The next serendipitous thing to occur was an invitation from Andersen Press to come and meet Newbery Medal winner Rebecca Stead in the afternoon, nicely positioned between the other two meetings. It took care of that annoying period when you have time to kill and may be forced to drink tea and eat cake somewhere.

Rebecca Stead

In actual fact, Andersen’s lovely Clare made lovely tea and served it up with three kinds of cake, including ginger, so I’m a fan forever. We discovered that Daughter/Photographer was quite comfy in the chair belonging to Klaus Flugge, elephant cushion and everything. Did an interview with Rebecca, and talked about the previous night’s Waterstone’s prize event, where she had met Candy, and been introduced to David Fickling.

So that’s the heavy medals taken care of. I had joked with Tim about causing gridlock in central London. Just hadn’t expected the gridlock to happen, but the streets round his hotel were very much of the not-going-anywhere kind. OK, I know streets rarely move at all. I meant the traffic. You knew that.

Candy had been squeezed in before this, and had to ‘put up with’ meeting Tim and being hugged, despite being wet. I felt that having Candy around made for a more writerly chat, and she is considerably easier on the eye than yours truly.
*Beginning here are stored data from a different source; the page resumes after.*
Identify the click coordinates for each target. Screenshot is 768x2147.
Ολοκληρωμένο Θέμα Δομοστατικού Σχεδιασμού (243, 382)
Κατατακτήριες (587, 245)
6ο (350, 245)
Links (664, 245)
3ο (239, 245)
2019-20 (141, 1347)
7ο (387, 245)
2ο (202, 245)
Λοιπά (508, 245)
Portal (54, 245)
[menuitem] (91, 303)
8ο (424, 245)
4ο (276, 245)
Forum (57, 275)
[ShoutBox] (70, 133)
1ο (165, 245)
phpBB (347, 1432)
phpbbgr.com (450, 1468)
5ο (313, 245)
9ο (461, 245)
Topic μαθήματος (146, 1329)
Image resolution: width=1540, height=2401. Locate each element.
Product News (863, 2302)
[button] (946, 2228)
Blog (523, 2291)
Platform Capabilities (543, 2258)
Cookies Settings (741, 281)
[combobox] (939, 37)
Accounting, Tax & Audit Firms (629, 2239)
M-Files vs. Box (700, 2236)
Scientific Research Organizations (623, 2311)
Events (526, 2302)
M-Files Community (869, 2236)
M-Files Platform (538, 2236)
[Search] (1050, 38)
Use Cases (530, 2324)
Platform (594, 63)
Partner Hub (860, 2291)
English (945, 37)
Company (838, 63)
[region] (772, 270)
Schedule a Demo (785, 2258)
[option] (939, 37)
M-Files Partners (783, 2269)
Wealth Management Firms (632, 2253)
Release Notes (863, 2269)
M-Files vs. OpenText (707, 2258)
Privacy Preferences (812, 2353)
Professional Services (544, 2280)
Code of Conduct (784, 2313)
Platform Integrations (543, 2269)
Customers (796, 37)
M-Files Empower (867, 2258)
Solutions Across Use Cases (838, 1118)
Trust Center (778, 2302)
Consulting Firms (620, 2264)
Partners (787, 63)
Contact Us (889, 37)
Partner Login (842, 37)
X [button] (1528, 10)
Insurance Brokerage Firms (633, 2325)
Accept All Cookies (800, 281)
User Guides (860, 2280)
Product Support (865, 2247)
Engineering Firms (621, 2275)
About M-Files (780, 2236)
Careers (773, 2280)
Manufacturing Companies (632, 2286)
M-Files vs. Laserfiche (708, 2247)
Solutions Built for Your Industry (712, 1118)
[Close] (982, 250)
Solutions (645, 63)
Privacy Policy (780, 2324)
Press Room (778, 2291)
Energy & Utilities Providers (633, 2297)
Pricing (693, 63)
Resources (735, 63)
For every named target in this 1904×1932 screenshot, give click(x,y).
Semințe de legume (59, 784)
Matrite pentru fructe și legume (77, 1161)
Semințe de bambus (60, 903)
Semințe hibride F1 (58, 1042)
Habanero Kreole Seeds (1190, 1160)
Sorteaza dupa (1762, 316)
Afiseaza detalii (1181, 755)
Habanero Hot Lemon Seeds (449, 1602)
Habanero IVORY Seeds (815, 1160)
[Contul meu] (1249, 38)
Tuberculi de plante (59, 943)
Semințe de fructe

The two of them made mutually admiring noises. And if David Fickling’s ears burned it’s because he was the topic of conversation twice in one afternoon.

Candy Gourlay and Tim Bowler

At the end of the day we found ourselves in the Judges Chamber with the cream of the children’s books world and I totally refrained from making a fool of myself over Nicholas Tucker again. Super-agent (book variety) Catherine Clarke was there and it was only the second time in two hours we saw her.

Sally Prue

I finally met Sally Prue, who is as lovely as she has seemed in her emails. And Julie Hearn was equally nice to meet, and both of them agreed to pose for photos, before we sat down to the stacked aubergines. Which were very tasty, I have to say. Veggie food can be so bland, and my only problem here was the discrepancy between the amount offered on the plate and my own internal capacity. The aubergines won.

Julie Hearn with Wreckers

There were talks from all three stars, but we only heard Tim’s (and he managed to avoid his ten minutes taking longer than twelve) before we dashed off to the late northbound broomstick from Euston. The advantage of seeing Tim twice in a day was that he got to hug us four times. (I need to point out that Mrs B was present. She’s just as nice as we remembered from Northampton four years ago.) Then lovely Tim saw us off the premises.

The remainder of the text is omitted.